> **Task**: The answer must be the full listing, reproduced word for word.

> **Supplied data**:
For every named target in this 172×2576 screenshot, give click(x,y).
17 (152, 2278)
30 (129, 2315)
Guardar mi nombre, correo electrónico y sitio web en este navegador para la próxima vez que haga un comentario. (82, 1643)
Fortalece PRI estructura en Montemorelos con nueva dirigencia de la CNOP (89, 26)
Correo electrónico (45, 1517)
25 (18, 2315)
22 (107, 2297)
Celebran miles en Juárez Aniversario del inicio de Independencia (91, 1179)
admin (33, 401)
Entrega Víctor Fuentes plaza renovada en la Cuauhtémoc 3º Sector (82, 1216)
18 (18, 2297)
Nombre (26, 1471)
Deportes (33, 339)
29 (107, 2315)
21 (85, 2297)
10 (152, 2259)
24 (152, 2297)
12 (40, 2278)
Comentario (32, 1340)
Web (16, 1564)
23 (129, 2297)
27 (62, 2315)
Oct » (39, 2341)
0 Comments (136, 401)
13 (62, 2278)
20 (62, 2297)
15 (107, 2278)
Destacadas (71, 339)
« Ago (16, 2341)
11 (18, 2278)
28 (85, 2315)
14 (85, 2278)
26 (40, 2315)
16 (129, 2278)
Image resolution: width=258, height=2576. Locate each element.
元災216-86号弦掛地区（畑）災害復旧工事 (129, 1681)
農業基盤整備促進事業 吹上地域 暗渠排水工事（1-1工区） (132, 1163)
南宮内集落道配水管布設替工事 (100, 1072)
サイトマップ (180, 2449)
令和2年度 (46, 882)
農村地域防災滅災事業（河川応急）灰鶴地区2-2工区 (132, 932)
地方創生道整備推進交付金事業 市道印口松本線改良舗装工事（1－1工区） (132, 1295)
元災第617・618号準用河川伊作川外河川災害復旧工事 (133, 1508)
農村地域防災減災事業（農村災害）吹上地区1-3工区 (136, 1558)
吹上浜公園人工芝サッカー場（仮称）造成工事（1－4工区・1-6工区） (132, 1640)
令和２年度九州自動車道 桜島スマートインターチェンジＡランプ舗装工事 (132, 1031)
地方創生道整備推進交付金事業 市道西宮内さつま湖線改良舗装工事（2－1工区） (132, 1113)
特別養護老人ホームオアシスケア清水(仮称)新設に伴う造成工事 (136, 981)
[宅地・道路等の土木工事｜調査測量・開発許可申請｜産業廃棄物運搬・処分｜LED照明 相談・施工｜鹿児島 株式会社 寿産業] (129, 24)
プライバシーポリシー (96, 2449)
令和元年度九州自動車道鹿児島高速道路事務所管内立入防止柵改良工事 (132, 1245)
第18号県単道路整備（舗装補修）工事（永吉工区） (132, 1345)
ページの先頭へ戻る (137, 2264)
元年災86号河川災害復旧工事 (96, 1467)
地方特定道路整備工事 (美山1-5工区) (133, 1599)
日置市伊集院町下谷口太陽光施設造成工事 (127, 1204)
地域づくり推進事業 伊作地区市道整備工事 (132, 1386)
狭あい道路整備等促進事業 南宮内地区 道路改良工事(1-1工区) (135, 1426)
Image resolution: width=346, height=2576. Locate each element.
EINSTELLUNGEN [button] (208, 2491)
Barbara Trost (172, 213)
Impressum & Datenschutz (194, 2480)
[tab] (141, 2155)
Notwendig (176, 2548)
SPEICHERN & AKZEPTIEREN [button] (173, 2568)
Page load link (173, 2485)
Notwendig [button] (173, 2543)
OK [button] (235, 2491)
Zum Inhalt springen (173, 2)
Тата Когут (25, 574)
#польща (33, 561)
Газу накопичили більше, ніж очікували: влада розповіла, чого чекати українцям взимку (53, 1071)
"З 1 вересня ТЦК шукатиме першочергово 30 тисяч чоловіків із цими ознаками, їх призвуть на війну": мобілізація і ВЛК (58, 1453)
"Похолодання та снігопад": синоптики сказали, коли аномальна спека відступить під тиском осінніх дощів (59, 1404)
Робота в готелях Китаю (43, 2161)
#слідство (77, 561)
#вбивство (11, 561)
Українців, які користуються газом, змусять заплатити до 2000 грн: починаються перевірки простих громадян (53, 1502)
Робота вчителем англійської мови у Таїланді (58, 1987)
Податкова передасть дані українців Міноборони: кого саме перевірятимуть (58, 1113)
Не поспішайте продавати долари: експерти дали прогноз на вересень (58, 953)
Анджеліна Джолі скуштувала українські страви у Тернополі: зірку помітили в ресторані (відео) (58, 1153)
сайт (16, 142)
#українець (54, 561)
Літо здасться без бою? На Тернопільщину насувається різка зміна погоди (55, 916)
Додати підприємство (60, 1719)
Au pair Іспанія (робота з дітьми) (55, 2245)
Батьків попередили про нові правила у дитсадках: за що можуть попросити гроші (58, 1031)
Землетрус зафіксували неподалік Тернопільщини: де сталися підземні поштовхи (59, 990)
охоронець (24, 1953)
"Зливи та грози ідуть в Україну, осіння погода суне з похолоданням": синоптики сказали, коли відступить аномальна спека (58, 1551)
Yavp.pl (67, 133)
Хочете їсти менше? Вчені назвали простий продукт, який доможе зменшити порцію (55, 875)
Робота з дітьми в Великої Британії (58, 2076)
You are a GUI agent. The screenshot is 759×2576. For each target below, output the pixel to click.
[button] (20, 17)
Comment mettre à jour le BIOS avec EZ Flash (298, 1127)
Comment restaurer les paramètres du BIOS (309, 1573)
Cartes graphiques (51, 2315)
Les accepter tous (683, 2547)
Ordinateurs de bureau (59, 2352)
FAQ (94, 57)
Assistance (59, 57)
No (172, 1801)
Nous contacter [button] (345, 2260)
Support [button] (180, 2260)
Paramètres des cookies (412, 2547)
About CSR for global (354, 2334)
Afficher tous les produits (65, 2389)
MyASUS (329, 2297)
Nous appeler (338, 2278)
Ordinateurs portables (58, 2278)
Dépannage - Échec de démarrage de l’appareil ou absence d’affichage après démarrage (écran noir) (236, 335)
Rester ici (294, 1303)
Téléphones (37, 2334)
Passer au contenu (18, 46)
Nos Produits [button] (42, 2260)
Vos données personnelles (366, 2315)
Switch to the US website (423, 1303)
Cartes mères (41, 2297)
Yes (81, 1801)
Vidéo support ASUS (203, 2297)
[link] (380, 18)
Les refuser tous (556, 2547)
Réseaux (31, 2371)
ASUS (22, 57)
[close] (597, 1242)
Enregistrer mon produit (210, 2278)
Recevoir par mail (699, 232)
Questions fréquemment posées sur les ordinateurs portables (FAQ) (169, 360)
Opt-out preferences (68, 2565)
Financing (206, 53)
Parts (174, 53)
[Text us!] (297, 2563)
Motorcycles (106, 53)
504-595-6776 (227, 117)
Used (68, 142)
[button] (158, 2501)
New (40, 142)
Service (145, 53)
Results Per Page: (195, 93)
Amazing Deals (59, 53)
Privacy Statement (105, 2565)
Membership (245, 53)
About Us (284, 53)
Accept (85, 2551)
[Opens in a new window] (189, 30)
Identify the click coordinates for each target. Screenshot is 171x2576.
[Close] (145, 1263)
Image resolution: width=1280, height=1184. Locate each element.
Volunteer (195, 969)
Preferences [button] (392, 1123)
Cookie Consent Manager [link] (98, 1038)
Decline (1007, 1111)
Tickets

> **Task result**:
For every named target in this 172×2576 screenshot, give click(x,y).
17 (152, 2278)
30 (129, 2315)
Guardar mi nombre, correo electrónico y sitio web en este navegador para la próxima vez que haga un comentario. (82, 1643)
Fortalece PRI estructura en Montemorelos con nueva dirigencia de la CNOP (89, 26)
Correo electrónico (45, 1517)
25 (18, 2315)
22 (107, 2297)
Celebran miles en Juárez Aniversario del inicio de Independencia (91, 1179)
admin (33, 401)
Entrega Víctor Fuentes plaza renovada en la Cuauhtémoc 3º Sector (82, 1216)
18 (18, 2297)
Nombre (26, 1471)
Deportes (33, 339)
29 (107, 2315)
21 (85, 2297)
10 (152, 2259)
24 (152, 2297)
12 (40, 2278)
Comentario (32, 1340)
Web (16, 1564)
23 (129, 2297)
27 (62, 2315)
Oct » (39, 2341)
0 Comments (136, 401)
13 (62, 2278)
20 (62, 2297)
15 (107, 2278)
Destacadas (71, 339)
« Ago (16, 2341)
11 (18, 2278)
28 (85, 2315)
14 (85, 2278)
26 (40, 2315)
16 (129, 2278)
Image resolution: width=258, height=2576. Locate each element.
元災216-86号弦掛地区（畑）災害復旧工事 (129, 1681)
農業基盤整備促進事業 吹上地域 暗渠排水工事（1-1工区） (132, 1163)
南宮内集落道配水管布設替工事 (100, 1072)
サイトマップ (180, 2449)
令和2年度 (46, 882)
農村地域防災滅災事業（河川応急）灰鶴地区2-2工区 (132, 932)
地方創生道整備推進交付金事業 市道印口松本線改良舗装工事（1－1工区） (132, 1295)
元災第617・618号準用河川伊作川外河川災害復旧工事 (133, 1508)
農村地域防災減災事業（農村災害）吹上地区1-3工区 (136, 1558)
吹上浜公園人工芝サッカー場（仮称）造成工事（1－4工区・1-6工区） (132, 1640)
令和２年度九州自動車道 桜島スマートインターチェンジＡランプ舗装工事 (132, 1031)
地方創生道整備推進交付金事業 市道西宮内さつま湖線改良舗装工事（2－1工区） (132, 1113)
特別養護老人ホームオアシスケア清水(仮称)新設に伴う造成工事 (136, 981)
[宅地・道路等の土木工事｜調査測量・開発許可申請｜産業廃棄物運搬・処分｜LED照明 相談・施工｜鹿児島 株式会社 寿産業] (129, 24)
プライバシーポリシー (96, 2449)
令和元年度九州自動車道鹿児島高速道路事務所管内立入防止柵改良工事 (132, 1245)
第18号県単道路整備（舗装補修）工事（永吉工区） (132, 1345)
ページの先頭へ戻る (137, 2264)
元年災86号河川災害復旧工事 (96, 1467)
地方特定道路整備工事 (美山1-5工区) (133, 1599)
日置市伊集院町下谷口太陽光施設造成工事 (127, 1204)
地域づくり推進事業 伊作地区市道整備工事 (132, 1386)
狭あい道路整備等促進事業 南宮内地区 道路改良工事(1-1工区) (135, 1426)
Image resolution: width=346, height=2576. Locate each element.
EINSTELLUNGEN [button] (208, 2491)
Barbara Trost (172, 213)
Impressum & Datenschutz (194, 2480)
[tab] (141, 2155)
Notwendig (176, 2548)
SPEICHERN & AKZEPTIEREN [button] (173, 2568)
Page load link (173, 2485)
Notwendig [button] (173, 2543)
OK [button] (235, 2491)
Zum Inhalt springen (173, 2)
Тата Когут (25, 574)
#польща (33, 561)
Газу накопичили більше, ніж очікували: влада розповіла, чого чекати українцям взимку (53, 1071)
"З 1 вересня ТЦК шукатиме першочергово 30 тисяч чоловіків із цими ознаками, їх призвуть на війну": мобілізація і ВЛК (58, 1453)
"Похолодання та снігопад": синоптики сказали, коли аномальна спека відступить під тиском осінніх дощів (59, 1404)
Робота в готелях Китаю (43, 2161)
#слідство (77, 561)
#вбивство (11, 561)
Українців, які користуються газом, змусять заплатити до 2000 грн: починаються перевірки простих громадян (53, 1502)
Робота вчителем англійської мови у Таїланді (58, 1987)
Податкова передасть дані українців Міноборони: кого саме перевірятимуть (58, 1113)
Не поспішайте продавати долари: експерти дали прогноз на вересень (58, 953)
Анджеліна Джолі скуштувала українські страви у Тернополі: зірку помітили в ресторані (відео) (58, 1153)
сайт (16, 142)
#українець (54, 561)
Літо здасться без бою? На Тернопільщину насувається різка зміна погоди (55, 916)
Додати підприємство (60, 1719)
Au pair Іспанія (робота з дітьми) (55, 2245)
Батьків попередили про нові правила у дитсадках: за що можуть попросити гроші (58, 1031)
Землетрус зафіксували неподалік Тернопільщини: де сталися підземні поштовхи (59, 990)
охоронець (24, 1953)
"Зливи та грози ідуть в Україну, осіння погода суне з похолоданням": синоптики сказали, коли відступить аномальна спека (58, 1551)
Yavp.pl (67, 133)
Хочете їсти менше? Вчені назвали простий продукт, який доможе зменшити порцію (55, 875)
Робота з дітьми в Великої Британії (58, 2076)
You are a GUI agent. The screenshot is 759×2576. For each target below, output the pixel to click.
[button] (20, 17)
Comment mettre à jour le BIOS avec EZ Flash (298, 1127)
Comment restaurer les paramètres du BIOS (309, 1573)
Cartes graphiques (51, 2315)
Les accepter tous (683, 2547)
Ordinateurs de bureau (59, 2352)
FAQ (94, 57)
Assistance (59, 57)
No (172, 1801)
Nous contacter [button] (345, 2260)
Support [button] (180, 2260)
Paramètres des cookies (412, 2547)
About CSR for global (354, 2334)
Afficher tous les produits (65, 2389)
MyASUS (329, 2297)
Nous appeler (338, 2278)
Ordinateurs portables (58, 2278)
Dépannage - Échec de démarrage de l’appareil ou absence d’affichage après démarrage (écran noir) (236, 335)
Rester ici (294, 1303)
Téléphones (37, 2334)
Passer au contenu (18, 46)
Nos Produits [button] (42, 2260)
Vos données personnelles (366, 2315)
Switch to the US website (423, 1303)
Cartes mères (41, 2297)
Yes (81, 1801)
Vidéo support ASUS (203, 2297)
[link] (380, 18)
Les refuser tous (556, 2547)
Réseaux (31, 2371)
ASUS (22, 57)
[close] (597, 1242)
Enregistrer mon produit (210, 2278)
Recevoir par mail (699, 232)
Questions fréquemment posées sur les ordinateurs portables (FAQ) (169, 360)
Opt-out preferences (68, 2565)
Financing (206, 53)
Parts (174, 53)
[Text us!] (297, 2563)
Motorcycles (106, 53)
504-595-6776 (227, 117)
Used (68, 142)
[button] (158, 2501)
New (40, 142)
Service (145, 53)
Results Per Page: (195, 93)
Amazing Deals (59, 53)
Privacy Statement (105, 2565)
Membership (245, 53)
About Us (284, 53)
Accept (85, 2551)
[Opens in a new window] (189, 30)
Identify the click coordinates for each target. Screenshot is 171x2576.
[Close] (145, 1263)
Image resolution: width=1280, height=1184. Locate each element.
Volunteer (195, 969)
Preferences [button] (392, 1123)
Cookie Consent Manager [link] (98, 1038)
Decline (1007, 1111)
Tickets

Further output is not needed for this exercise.